In the long term, the toll can be even heavier as diabetes is the No. 1 cause of blindness and also can cause amputations and kidney failures, Griffin said.
A new clinical study is well underway with 52 children from age 8 to 18 from Utah to Ohio, but most are from North Dakota and South Dakota as they are close to the sites in Sioux Falls and Fargo.
There are other sites, too, across the U.S. working with Griffin and his team to evaluate the children.
More children are needed for the study, however, as only those who are within the first 100 days of being diagnosed can participate. The goal is 111 participants.
"We're still recruiting," Griffin said.
What's done in the "T-Rex Study" as it's called, is that children with Type 1 diabetes have a loss of insulin-producing beta cells and researchers are trying to change that.
When a participant joins the study, a unit of blood is taken from the child and sent to a laboratory in California where in an "ultra pure' setting the number of regulatory T cells or "Tregs" are expanded in a child's blood from millions to billions.
In the lab, cells are sorted one by one in a process that takes about two week.
Those additional Treg cells, if the study goes as planned, will help prevent the immune system from mistakenly destroying those insulin-producing beta cells.

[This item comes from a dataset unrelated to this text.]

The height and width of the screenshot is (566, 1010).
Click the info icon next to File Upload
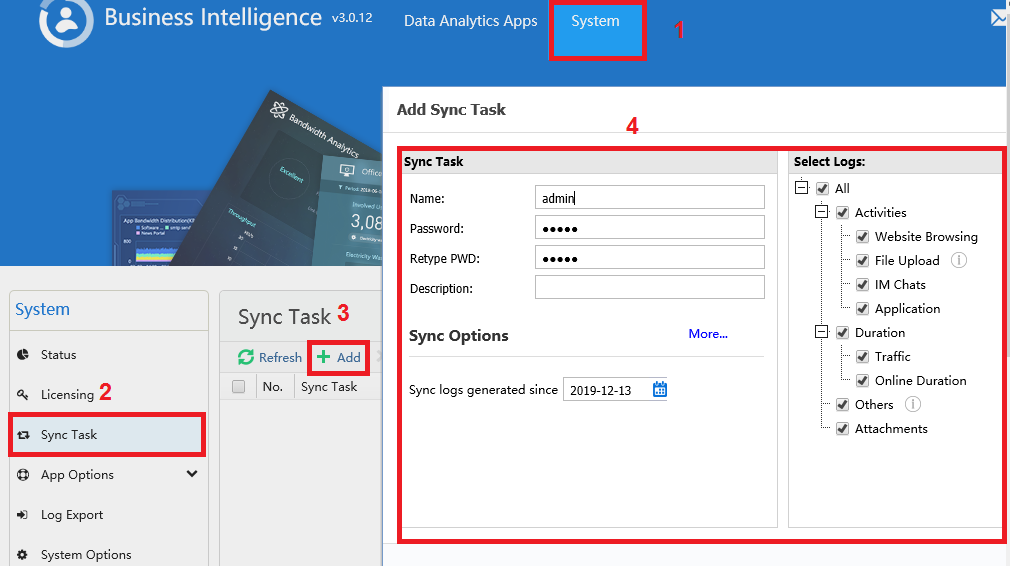958,260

The blood is then put back into the child and hopefully the expanded number of Tregs and improved function will stop the attack on the beta cells that make insulin.
With the diabetes the "immune system is out of balance and we're trying to put it back in balance," Griffin said.

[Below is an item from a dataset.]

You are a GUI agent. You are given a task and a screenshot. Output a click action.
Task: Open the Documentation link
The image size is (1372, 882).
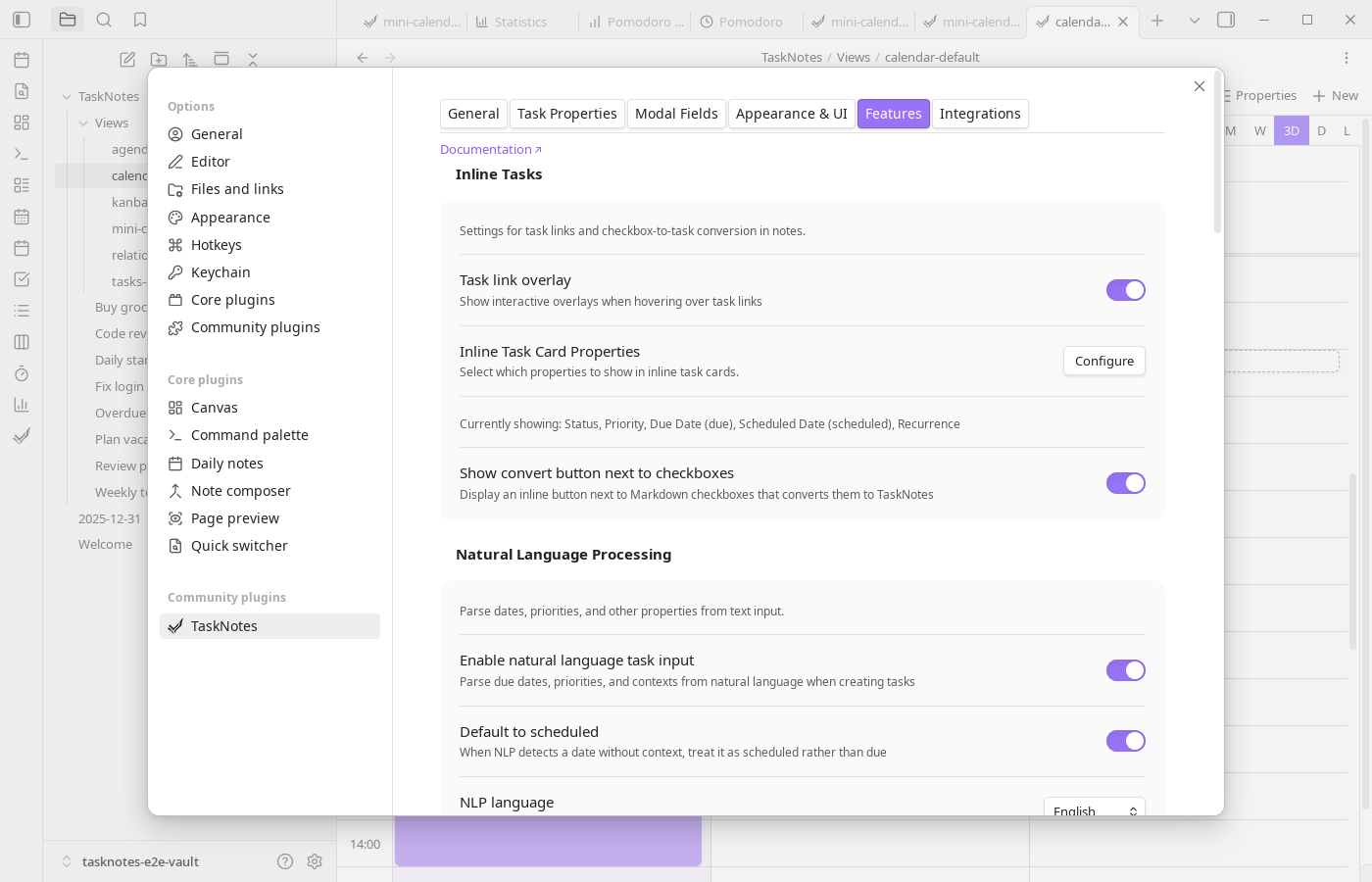(x=485, y=149)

It would mean no more shots or insulin pumps. However that depends on another question researchers want to explore is whether the Tregs will be short-lived or last long enough in the body to keep enough insulin production over the long term.
Will it work?
That's the purpose of this second phase of the study. In the first phase, 18 adults underwent the blood work at the University of California-San Francisco mostly to check on the safety of the study.
It was then approved by the Federal Drug Administration to move onto this next phase.

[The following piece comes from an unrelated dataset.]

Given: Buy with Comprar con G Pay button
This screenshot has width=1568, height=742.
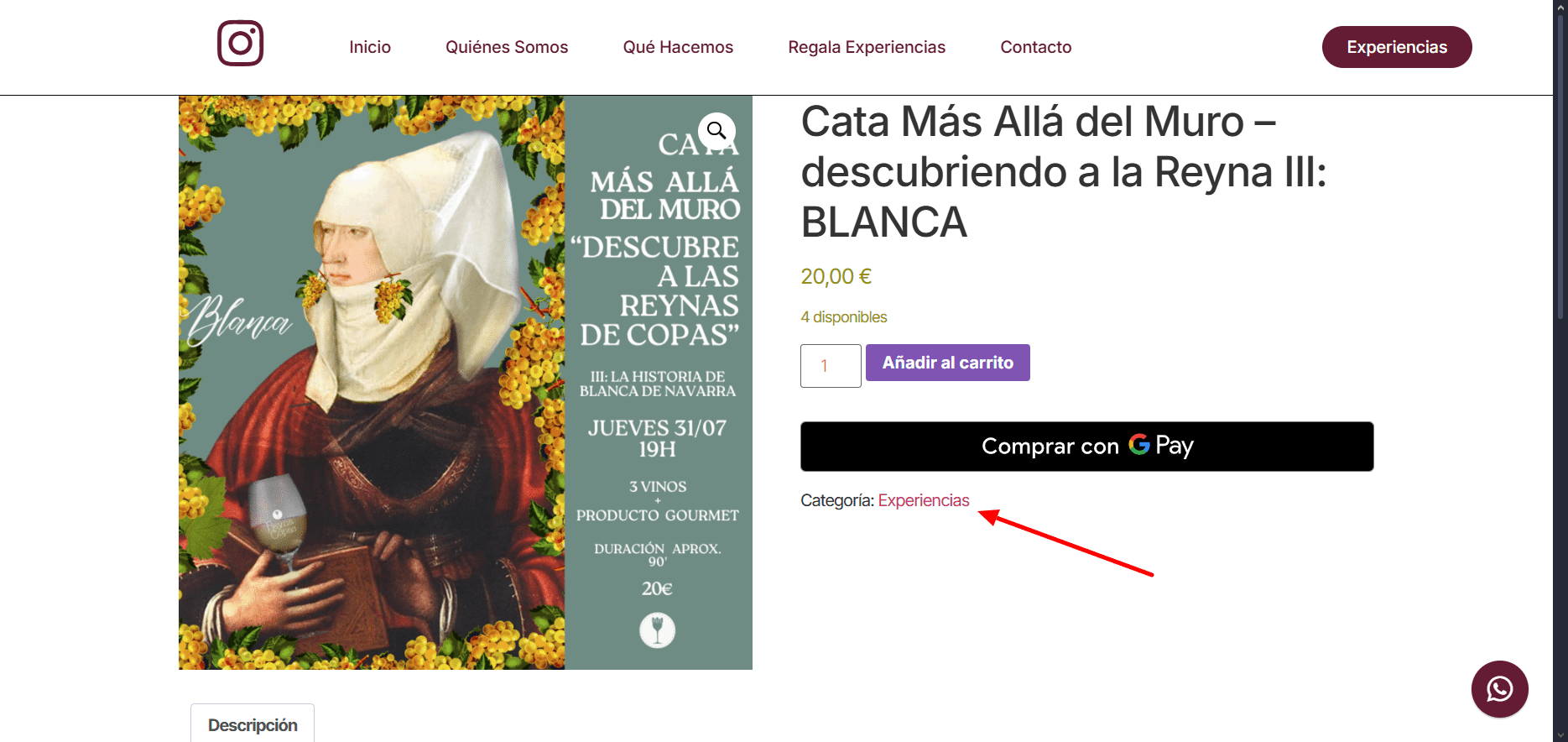Looking at the screenshot, I should (1087, 447).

Although the study is moving along with some testing already being done on the children, Griffin said he doesn't know if it's working.
As far as safety, there seems to have been no problems so far.
However, as is the norm in clinical trials, one-third of participants are getting a placebo, one-third a low dose of the expanded cells and one-third a high dose.
So Griffin and his Fargo counterpart, Dr. Luis Casas, don't know yet on if the process will work.
The best answers are likely to come in the spring of 2019, although some early indications could be found out as soon as early next year.
The therapy has received fast-track designation from the FDA, a first for any Type 1 diabetes intervention project. The status allows more frequent communication with the FDA, faster feedback about the therapy during the approval process and allows researchers to submit data and reports on a rolling basis.
Griffin said seeking a cure for Type 1 diabetes has been a top goal for Sanford since philanthropist Denny Sanford gave a gift of $400 million about 10 years ago. Thus, he feels some pressure to have something that can work.
Although he explains that he doesn't know if the new cell therapy is going to work, he does knows that any project takes time-in years.
If it does work, though, it may be a key to easing other autoimmune diseases such as arthritis, lupus and multiple sclerosis.